▶ _Work to be completed_:
Here is the task for the records below: repeat exactly the lines from the one with "Task: Tap the Wi-Fi status icon" to the one with "991x897 pixels.", both included, and nothing else.

▶ _Material for this task_:

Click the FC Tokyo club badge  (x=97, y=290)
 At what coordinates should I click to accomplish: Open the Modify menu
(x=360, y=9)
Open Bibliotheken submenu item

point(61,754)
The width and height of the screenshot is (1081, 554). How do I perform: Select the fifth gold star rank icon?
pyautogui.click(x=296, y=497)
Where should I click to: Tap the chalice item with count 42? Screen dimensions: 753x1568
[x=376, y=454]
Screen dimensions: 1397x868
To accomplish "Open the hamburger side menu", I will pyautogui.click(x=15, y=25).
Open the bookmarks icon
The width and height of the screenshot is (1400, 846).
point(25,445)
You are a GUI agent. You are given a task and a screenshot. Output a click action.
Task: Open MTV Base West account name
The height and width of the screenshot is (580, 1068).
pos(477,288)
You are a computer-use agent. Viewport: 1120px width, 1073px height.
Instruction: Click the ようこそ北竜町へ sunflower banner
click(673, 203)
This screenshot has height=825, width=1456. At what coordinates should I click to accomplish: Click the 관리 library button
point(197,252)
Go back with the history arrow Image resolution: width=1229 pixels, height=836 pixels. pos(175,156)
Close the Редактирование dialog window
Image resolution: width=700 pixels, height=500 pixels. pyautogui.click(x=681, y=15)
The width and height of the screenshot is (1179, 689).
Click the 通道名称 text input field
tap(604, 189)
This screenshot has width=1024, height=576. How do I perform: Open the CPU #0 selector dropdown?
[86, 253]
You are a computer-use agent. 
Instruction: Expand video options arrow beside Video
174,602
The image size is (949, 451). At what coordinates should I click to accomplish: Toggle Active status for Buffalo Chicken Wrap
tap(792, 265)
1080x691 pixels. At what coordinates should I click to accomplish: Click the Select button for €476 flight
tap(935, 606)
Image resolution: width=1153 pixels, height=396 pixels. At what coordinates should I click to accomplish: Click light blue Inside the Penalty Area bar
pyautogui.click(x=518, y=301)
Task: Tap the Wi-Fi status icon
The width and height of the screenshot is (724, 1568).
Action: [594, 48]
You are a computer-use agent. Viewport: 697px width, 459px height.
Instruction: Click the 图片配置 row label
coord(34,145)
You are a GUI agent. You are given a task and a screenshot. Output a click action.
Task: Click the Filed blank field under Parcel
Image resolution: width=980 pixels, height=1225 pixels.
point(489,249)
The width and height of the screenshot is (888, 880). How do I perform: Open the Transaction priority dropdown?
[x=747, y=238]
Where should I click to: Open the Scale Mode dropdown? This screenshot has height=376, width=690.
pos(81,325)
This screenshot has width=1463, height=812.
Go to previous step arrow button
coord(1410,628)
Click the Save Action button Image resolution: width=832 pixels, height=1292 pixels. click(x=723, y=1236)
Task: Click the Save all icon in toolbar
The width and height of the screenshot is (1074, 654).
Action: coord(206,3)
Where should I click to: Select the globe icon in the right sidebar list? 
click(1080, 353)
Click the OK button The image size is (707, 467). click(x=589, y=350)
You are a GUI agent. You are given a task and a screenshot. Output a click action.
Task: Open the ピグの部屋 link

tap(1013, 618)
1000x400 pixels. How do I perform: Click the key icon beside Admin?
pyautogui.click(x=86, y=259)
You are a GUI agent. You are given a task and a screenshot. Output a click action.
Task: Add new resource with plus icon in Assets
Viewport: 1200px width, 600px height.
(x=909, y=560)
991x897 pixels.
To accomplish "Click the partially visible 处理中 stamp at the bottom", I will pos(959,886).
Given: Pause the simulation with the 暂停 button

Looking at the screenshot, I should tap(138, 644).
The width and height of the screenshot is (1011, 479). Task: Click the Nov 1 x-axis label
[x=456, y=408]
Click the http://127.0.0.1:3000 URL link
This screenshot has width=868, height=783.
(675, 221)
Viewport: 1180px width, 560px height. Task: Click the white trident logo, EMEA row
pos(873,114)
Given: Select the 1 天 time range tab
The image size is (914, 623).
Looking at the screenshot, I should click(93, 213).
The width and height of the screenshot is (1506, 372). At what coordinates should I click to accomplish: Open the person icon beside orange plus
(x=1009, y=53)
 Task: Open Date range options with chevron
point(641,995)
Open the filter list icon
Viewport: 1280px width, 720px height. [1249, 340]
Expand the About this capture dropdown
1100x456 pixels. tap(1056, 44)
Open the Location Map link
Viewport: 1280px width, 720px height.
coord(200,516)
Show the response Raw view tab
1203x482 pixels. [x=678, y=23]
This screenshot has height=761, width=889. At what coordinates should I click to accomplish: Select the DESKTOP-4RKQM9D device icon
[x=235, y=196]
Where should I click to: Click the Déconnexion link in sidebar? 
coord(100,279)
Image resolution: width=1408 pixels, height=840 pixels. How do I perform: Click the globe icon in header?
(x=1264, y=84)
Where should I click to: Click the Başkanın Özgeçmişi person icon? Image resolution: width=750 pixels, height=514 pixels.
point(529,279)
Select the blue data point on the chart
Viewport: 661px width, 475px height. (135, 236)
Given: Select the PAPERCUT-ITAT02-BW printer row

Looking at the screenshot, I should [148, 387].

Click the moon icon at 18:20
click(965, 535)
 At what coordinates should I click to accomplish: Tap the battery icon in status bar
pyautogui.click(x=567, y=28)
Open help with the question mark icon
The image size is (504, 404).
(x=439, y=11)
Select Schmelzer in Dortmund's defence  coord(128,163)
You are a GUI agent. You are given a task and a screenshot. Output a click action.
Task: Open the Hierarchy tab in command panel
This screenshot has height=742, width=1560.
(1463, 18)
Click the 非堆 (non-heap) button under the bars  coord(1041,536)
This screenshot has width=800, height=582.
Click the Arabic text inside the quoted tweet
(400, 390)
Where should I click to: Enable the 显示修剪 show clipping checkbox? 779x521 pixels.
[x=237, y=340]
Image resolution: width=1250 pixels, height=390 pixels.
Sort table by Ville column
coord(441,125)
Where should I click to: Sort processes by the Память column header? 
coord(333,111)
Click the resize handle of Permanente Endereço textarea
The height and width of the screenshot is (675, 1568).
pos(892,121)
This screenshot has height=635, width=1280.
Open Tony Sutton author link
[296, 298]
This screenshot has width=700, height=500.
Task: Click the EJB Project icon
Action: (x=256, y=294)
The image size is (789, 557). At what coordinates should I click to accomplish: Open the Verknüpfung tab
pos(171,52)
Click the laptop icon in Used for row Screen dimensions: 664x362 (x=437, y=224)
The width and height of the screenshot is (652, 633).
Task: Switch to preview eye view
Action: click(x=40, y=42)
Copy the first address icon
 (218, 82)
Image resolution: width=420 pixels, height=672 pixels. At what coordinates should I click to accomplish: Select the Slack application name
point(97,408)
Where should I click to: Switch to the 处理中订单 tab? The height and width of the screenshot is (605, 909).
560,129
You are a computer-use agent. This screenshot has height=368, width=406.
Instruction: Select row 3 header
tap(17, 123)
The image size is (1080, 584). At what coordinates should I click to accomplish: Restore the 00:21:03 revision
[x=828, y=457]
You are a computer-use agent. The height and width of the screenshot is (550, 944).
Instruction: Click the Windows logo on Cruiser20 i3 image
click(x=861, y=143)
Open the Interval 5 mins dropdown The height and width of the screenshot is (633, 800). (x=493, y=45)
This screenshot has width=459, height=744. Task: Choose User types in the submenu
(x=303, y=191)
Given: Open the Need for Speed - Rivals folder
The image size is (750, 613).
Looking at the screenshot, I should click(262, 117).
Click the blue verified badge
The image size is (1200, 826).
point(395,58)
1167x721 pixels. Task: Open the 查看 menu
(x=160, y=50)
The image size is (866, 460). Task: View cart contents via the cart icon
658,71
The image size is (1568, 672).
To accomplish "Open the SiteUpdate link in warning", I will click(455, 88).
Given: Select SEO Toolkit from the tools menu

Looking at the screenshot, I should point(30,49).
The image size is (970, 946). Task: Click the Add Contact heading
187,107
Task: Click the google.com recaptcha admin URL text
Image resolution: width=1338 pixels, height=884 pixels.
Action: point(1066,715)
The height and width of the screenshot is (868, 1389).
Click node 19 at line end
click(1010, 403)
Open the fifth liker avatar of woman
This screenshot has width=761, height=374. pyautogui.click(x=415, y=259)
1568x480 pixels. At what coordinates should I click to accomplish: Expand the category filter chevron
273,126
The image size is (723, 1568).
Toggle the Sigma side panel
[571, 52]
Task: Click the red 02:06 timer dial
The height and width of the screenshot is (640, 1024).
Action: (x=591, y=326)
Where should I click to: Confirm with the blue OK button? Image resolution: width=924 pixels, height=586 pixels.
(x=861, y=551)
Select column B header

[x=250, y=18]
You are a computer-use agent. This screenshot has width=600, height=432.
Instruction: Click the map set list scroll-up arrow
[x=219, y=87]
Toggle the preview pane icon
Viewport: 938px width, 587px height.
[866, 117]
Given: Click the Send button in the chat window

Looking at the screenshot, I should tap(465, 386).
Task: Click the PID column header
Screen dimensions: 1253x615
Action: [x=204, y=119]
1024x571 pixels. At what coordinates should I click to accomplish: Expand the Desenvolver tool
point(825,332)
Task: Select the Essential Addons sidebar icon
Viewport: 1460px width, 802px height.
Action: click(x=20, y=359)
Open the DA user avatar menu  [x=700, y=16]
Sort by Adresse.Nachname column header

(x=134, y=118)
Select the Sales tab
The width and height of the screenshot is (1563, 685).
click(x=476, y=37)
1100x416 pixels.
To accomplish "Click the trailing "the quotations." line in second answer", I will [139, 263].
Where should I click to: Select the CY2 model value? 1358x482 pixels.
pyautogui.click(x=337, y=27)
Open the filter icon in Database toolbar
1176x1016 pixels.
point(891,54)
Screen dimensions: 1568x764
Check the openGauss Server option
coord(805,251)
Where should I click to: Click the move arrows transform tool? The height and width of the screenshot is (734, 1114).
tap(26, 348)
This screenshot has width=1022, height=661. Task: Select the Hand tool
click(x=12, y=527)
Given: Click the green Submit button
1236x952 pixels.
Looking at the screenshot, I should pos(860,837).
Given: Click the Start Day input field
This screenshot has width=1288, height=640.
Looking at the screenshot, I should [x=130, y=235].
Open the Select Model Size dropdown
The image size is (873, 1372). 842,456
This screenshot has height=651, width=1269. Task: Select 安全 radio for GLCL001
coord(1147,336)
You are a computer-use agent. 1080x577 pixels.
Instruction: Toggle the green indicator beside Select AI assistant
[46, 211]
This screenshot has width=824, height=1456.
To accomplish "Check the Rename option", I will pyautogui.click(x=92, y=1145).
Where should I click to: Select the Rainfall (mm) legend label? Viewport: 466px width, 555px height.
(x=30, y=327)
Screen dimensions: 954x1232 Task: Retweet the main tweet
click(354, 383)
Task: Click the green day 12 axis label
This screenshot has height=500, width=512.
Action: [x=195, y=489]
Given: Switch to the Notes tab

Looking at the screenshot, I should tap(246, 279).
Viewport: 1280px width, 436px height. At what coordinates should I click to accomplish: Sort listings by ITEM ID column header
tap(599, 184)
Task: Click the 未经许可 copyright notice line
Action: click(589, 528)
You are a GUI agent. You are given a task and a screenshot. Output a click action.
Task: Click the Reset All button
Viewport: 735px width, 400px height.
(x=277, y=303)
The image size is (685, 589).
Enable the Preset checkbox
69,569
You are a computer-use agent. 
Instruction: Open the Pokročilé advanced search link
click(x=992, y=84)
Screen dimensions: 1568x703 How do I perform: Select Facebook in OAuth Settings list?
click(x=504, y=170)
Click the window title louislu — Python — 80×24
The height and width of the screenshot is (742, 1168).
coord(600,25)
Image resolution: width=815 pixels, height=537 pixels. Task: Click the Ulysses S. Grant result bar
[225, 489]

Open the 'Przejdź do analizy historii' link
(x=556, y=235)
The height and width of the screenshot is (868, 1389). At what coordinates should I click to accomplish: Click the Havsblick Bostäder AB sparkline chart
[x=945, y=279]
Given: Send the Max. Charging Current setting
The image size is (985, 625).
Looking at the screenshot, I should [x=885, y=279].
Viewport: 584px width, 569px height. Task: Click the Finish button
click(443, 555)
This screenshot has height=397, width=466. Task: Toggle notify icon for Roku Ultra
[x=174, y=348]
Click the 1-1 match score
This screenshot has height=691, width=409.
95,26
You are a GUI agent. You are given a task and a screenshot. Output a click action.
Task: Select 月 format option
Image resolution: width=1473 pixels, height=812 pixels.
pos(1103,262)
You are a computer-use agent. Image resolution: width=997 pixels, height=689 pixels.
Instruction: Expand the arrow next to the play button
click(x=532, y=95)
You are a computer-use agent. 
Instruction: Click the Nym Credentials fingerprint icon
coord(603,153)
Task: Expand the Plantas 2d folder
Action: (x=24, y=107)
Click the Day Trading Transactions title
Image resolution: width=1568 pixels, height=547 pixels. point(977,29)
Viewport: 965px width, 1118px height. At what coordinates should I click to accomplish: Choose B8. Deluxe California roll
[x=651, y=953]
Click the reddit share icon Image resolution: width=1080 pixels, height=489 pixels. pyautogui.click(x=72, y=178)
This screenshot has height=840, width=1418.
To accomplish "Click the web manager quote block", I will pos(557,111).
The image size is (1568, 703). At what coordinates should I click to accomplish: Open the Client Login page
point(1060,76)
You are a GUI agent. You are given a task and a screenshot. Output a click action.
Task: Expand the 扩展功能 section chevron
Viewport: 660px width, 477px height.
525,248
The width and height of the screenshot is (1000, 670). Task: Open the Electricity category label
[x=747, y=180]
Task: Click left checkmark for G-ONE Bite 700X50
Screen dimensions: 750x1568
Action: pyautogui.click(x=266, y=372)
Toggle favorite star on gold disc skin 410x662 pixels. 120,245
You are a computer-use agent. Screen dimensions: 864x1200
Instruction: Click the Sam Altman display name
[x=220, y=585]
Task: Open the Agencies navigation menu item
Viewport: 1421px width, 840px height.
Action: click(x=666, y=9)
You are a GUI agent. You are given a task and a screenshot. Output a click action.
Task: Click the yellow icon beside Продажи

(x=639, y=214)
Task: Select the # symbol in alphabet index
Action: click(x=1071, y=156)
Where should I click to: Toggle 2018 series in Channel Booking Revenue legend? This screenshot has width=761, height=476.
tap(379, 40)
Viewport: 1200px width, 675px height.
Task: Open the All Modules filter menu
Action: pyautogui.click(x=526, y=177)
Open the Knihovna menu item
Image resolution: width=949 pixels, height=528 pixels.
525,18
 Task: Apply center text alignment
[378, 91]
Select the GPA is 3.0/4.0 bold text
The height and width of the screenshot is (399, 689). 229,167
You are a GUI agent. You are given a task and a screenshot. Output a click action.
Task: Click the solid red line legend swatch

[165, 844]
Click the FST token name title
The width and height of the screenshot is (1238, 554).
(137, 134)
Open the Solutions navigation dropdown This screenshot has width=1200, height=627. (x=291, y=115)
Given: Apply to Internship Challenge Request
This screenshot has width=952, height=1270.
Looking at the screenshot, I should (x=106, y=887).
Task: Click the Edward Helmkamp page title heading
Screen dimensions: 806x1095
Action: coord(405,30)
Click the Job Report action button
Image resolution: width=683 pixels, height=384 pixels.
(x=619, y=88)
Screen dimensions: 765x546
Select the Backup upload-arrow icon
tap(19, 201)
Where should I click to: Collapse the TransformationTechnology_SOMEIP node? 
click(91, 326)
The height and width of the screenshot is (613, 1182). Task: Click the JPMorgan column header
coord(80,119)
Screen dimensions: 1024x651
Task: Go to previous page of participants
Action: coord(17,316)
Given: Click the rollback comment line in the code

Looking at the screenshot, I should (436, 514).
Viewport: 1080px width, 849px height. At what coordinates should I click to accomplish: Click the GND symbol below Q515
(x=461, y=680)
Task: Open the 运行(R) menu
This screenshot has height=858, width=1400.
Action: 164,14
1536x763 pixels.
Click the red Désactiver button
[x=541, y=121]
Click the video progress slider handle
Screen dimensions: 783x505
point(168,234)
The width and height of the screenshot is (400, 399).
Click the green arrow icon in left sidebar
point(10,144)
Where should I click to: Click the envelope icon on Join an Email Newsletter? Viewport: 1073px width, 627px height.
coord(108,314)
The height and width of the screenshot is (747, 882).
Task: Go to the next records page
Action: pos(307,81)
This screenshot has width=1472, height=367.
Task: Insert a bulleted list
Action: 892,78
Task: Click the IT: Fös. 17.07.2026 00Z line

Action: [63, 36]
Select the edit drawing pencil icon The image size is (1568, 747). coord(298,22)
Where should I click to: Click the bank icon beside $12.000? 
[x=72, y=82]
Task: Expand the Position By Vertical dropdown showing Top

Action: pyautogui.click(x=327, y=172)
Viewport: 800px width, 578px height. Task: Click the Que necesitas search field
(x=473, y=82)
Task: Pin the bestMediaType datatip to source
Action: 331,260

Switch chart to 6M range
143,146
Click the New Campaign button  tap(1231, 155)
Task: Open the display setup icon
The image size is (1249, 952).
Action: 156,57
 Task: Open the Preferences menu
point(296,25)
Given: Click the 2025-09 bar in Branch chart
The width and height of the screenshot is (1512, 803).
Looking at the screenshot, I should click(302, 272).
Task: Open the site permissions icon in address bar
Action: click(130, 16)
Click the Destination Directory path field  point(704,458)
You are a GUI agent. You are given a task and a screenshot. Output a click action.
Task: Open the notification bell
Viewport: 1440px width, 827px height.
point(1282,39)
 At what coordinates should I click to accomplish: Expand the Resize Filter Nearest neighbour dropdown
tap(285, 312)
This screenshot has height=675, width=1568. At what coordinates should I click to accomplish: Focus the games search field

▶ _Output below_:
Task: Tap the Wi-Fi status icon
The width and height of the screenshot is (724, 1568).
Action: [594, 48]
You are a computer-use agent. Viewport: 697px width, 459px height.
Instruction: Click the 图片配置 row label
coord(34,145)
You are a GUI agent. You are given a task and a screenshot. Output a click action.
Task: Click the Filed blank field under Parcel
Image resolution: width=980 pixels, height=1225 pixels.
point(489,249)
The width and height of the screenshot is (888, 880). How do I perform: Open the Transaction priority dropdown?
[x=747, y=238]
Where should I click to: Open the Scale Mode dropdown? This screenshot has height=376, width=690.
pos(81,325)
This screenshot has width=1463, height=812.
Go to previous step arrow button
coord(1410,628)
Click the Save Action button Image resolution: width=832 pixels, height=1292 pixels. click(x=723, y=1236)
Task: Click the Save all icon in toolbar
The width and height of the screenshot is (1074, 654).
Action: coord(206,3)
Where should I click to: Select the globe icon in the right sidebar list? 
click(1080, 353)
Click the OK button The image size is (707, 467). click(x=589, y=350)
You are a GUI agent. You are given a task and a screenshot. Output a click action.
Task: Open the ピグの部屋 link

tap(1013, 618)
1000x400 pixels. How do I perform: Click the key icon beside Admin?
pyautogui.click(x=86, y=259)
You are a GUI agent. You are given a task and a screenshot. Output a click action.
Task: Add new resource with plus icon in Assets
Viewport: 1200px width, 600px height.
(x=909, y=560)
991x897 pixels.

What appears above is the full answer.